### Exercise description
For the entries below, the expected answer is the line with "Screenshot is 272x2576.", the line with "Home (28, 122)", and every line between them, exactly as written, and nothing more.

[Collected data entries]
***
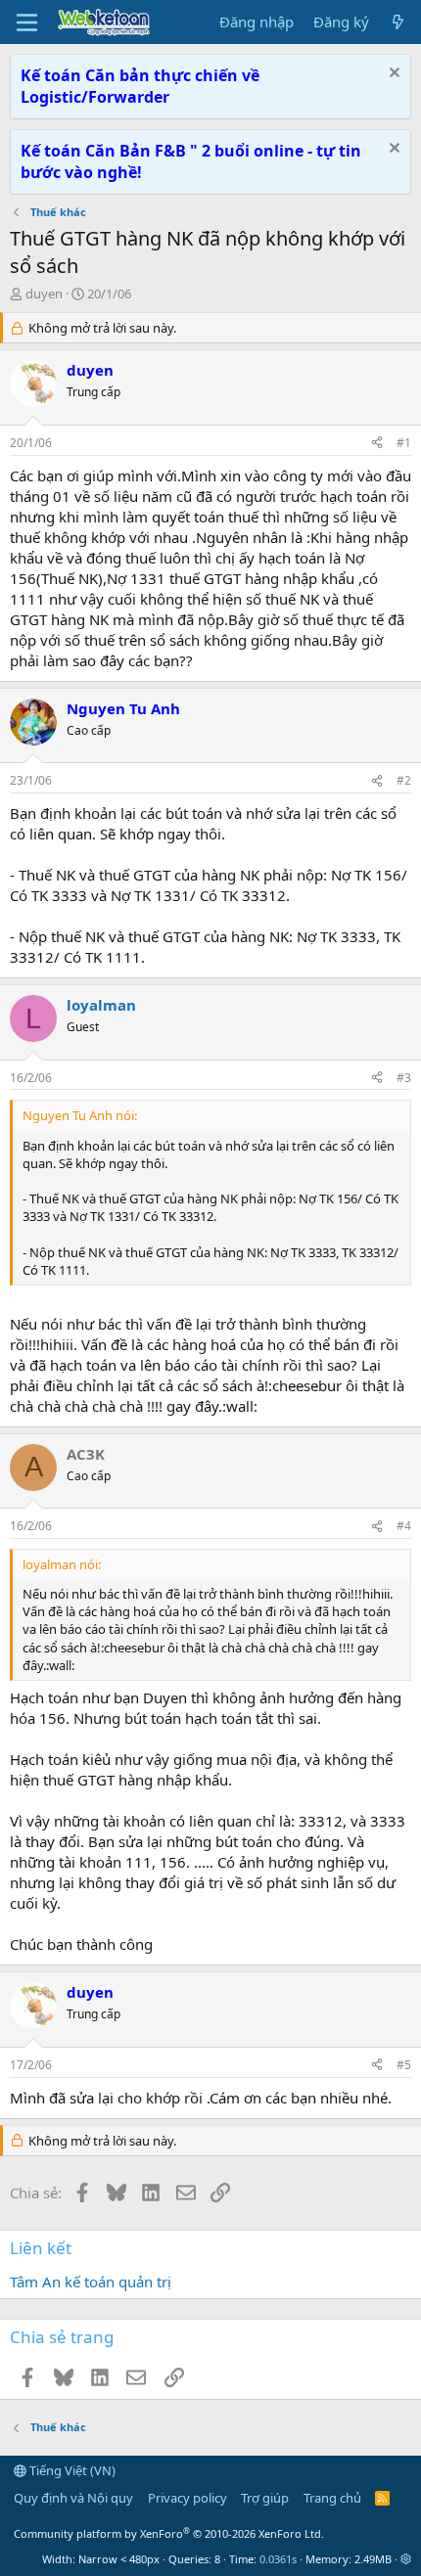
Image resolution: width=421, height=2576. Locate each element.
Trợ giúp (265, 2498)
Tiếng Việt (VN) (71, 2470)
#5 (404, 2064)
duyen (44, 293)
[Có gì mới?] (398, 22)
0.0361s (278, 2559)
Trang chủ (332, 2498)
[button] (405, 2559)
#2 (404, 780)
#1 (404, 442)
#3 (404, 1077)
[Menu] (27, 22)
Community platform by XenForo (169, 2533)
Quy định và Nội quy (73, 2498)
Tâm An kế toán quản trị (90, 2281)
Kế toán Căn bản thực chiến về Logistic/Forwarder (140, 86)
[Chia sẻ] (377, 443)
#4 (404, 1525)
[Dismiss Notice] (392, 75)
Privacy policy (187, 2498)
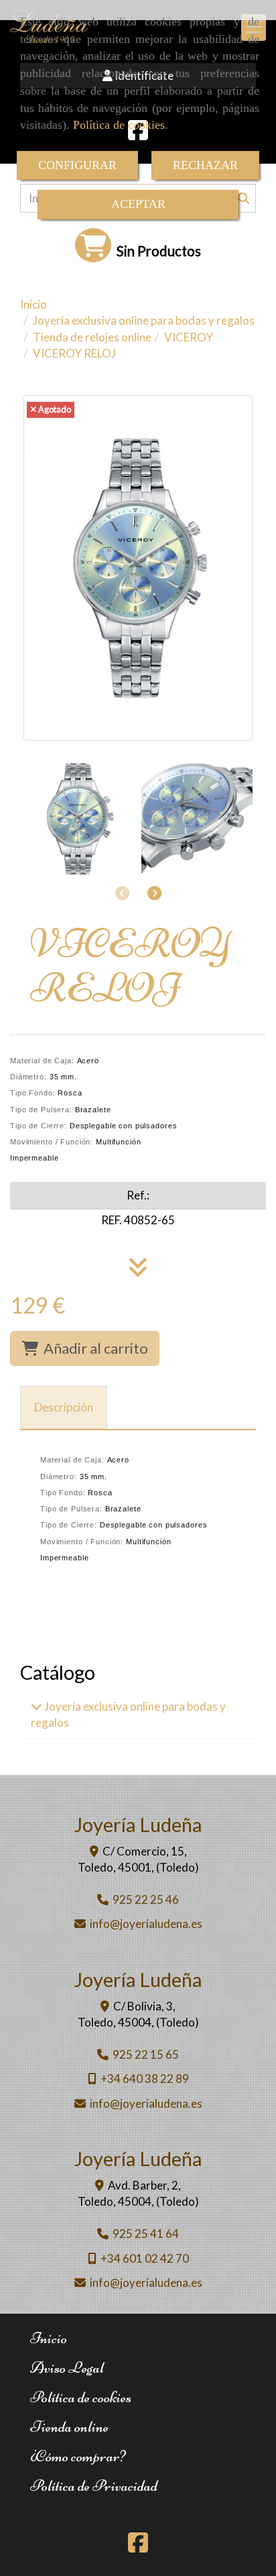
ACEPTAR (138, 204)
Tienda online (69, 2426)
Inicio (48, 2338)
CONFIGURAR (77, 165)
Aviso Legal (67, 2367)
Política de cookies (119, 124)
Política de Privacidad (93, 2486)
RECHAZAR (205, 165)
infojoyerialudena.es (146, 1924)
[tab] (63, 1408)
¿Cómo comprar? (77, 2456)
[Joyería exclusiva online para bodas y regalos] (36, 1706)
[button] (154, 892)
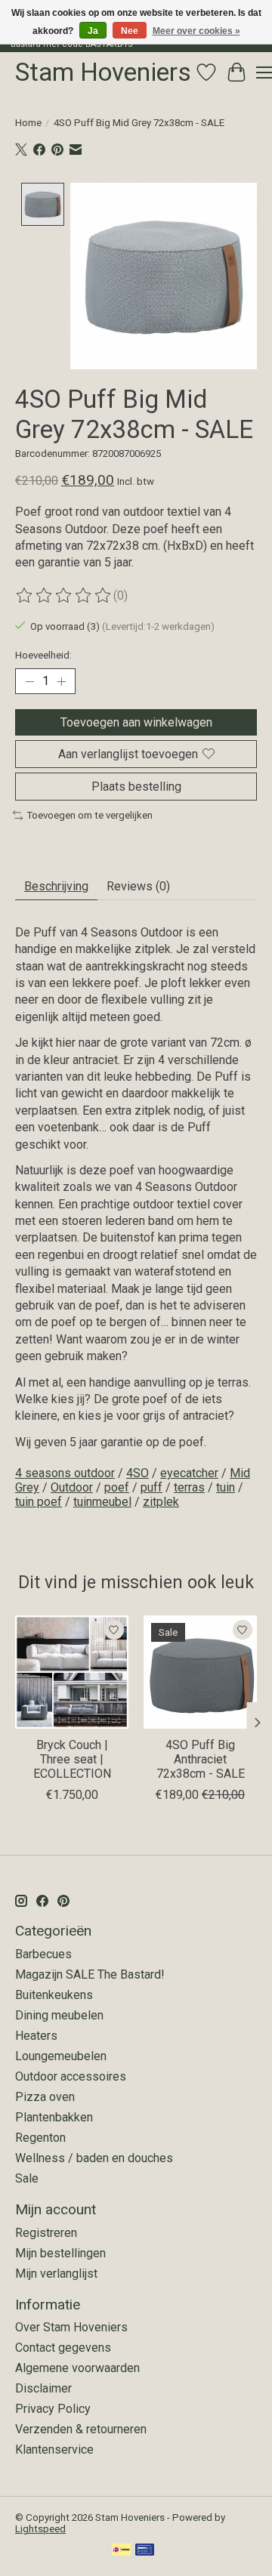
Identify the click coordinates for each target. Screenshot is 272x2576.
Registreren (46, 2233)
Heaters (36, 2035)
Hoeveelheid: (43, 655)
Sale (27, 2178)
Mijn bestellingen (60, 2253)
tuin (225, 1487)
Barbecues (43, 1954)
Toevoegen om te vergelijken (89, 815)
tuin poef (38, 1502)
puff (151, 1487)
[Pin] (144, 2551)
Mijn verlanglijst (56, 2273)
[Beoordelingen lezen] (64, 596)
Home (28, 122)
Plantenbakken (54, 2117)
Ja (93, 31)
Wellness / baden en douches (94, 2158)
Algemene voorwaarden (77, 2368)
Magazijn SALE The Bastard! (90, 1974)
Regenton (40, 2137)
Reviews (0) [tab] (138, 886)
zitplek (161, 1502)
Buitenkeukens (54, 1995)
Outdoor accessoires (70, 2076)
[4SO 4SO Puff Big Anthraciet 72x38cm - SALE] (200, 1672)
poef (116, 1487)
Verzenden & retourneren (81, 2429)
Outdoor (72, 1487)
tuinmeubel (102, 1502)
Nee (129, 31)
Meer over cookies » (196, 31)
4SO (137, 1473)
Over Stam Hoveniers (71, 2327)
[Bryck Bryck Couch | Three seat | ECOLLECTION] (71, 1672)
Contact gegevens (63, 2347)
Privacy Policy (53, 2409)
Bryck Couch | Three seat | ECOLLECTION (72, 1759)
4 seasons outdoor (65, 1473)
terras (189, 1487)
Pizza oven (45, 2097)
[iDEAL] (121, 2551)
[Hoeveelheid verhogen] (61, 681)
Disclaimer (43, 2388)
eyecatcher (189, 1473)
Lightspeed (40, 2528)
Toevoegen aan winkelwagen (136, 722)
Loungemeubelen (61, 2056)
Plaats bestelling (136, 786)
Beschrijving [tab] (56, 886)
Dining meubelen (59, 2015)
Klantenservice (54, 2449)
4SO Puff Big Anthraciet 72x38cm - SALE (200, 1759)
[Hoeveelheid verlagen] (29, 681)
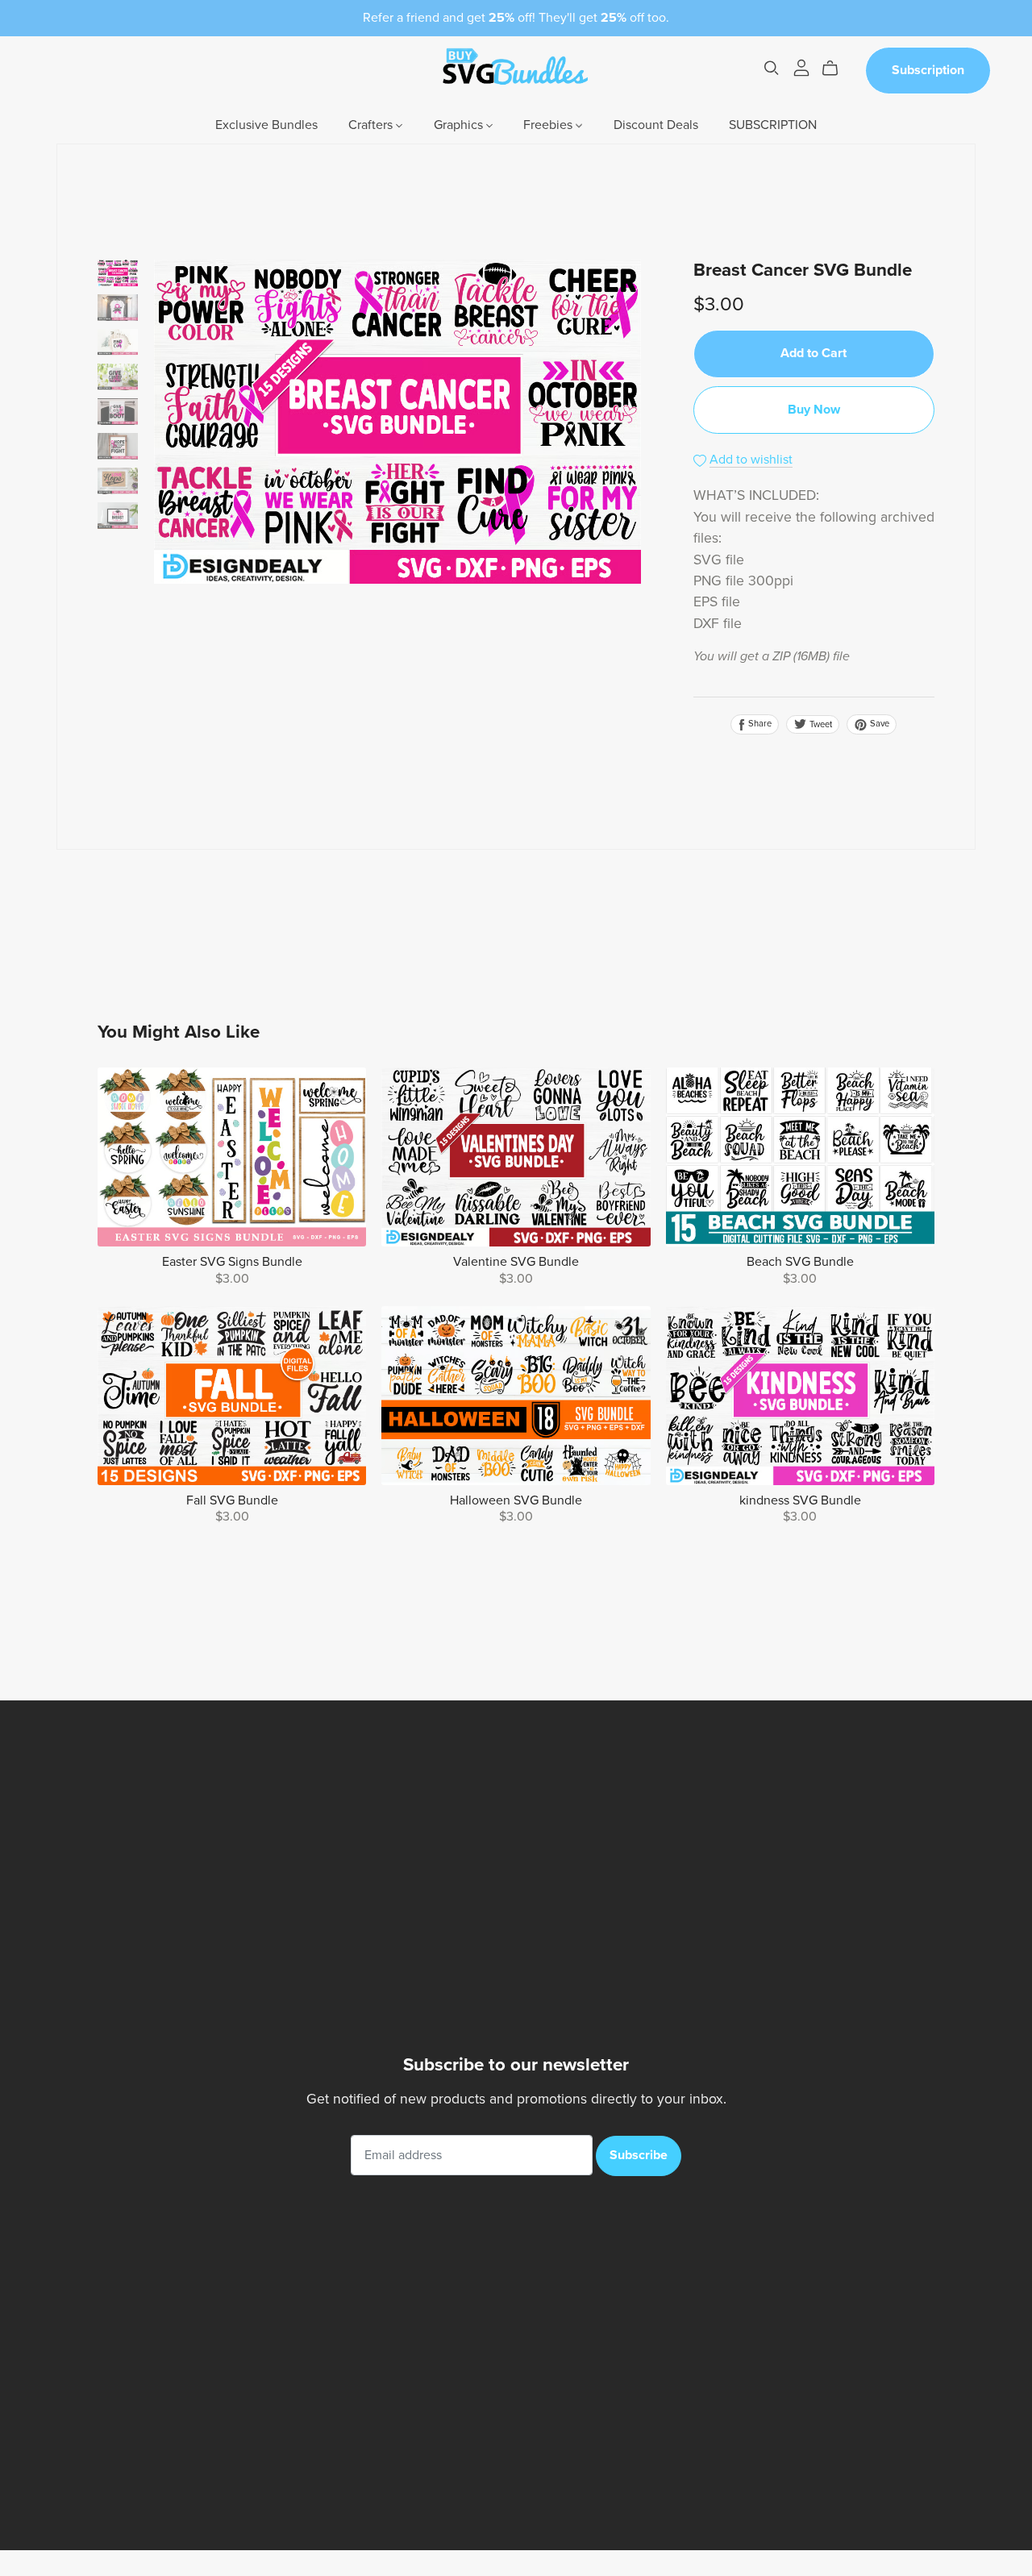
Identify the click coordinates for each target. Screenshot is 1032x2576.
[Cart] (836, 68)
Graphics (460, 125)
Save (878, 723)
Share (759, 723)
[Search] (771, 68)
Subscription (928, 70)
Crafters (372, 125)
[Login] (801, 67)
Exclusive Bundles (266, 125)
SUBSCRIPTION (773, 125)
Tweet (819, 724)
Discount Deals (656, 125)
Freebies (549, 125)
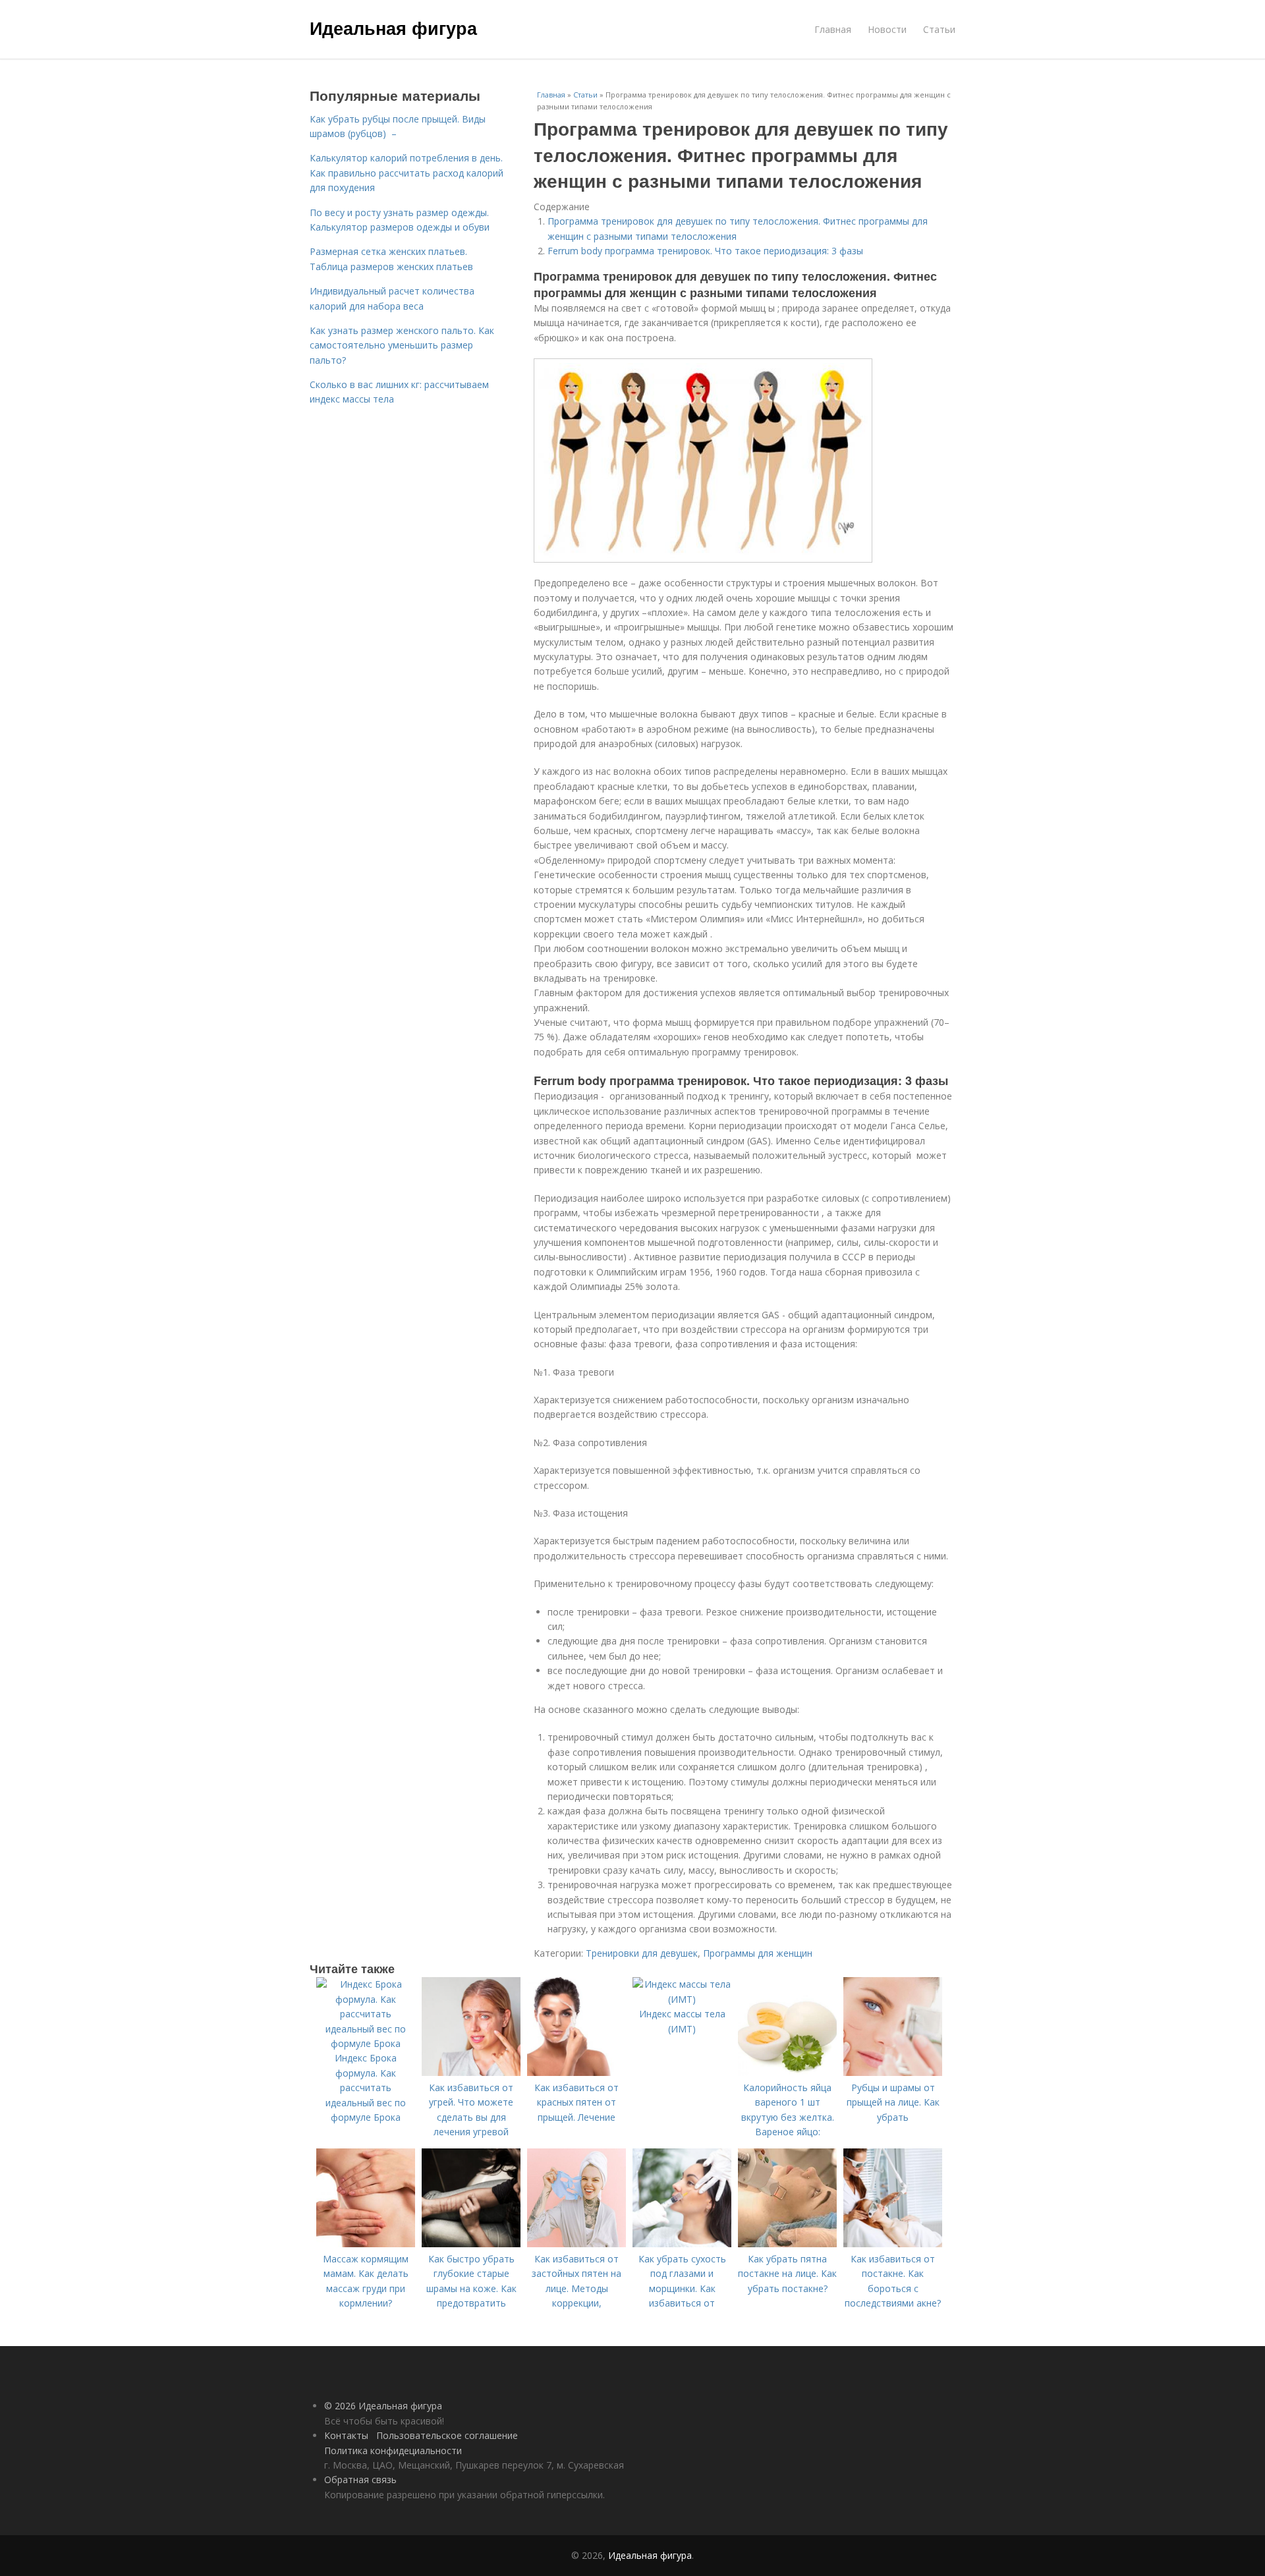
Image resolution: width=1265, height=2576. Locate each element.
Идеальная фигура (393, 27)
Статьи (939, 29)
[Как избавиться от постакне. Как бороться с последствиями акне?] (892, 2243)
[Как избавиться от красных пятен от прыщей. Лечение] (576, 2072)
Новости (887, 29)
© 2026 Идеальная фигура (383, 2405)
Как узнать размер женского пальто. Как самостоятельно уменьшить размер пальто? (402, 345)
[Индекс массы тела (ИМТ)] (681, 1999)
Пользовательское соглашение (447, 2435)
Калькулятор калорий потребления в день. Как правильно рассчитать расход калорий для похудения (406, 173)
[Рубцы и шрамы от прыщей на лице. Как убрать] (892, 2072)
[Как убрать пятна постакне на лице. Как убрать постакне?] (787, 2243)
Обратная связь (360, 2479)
***
### Exercise solution
Identify the click coordinates for each target. Screenshot is 272x2576.
Registreren (46, 2233)
Heaters (36, 2035)
Hoeveelheid: (43, 655)
Sale (27, 2178)
Mijn bestellingen (60, 2253)
tuin (225, 1487)
Barbecues (43, 1954)
Toevoegen om te vergelijken (89, 815)
tuin poef (38, 1502)
puff (151, 1487)
[Pin] (144, 2551)
Mijn verlanglijst (56, 2273)
[Beoordelingen lezen] (64, 596)
Home (28, 122)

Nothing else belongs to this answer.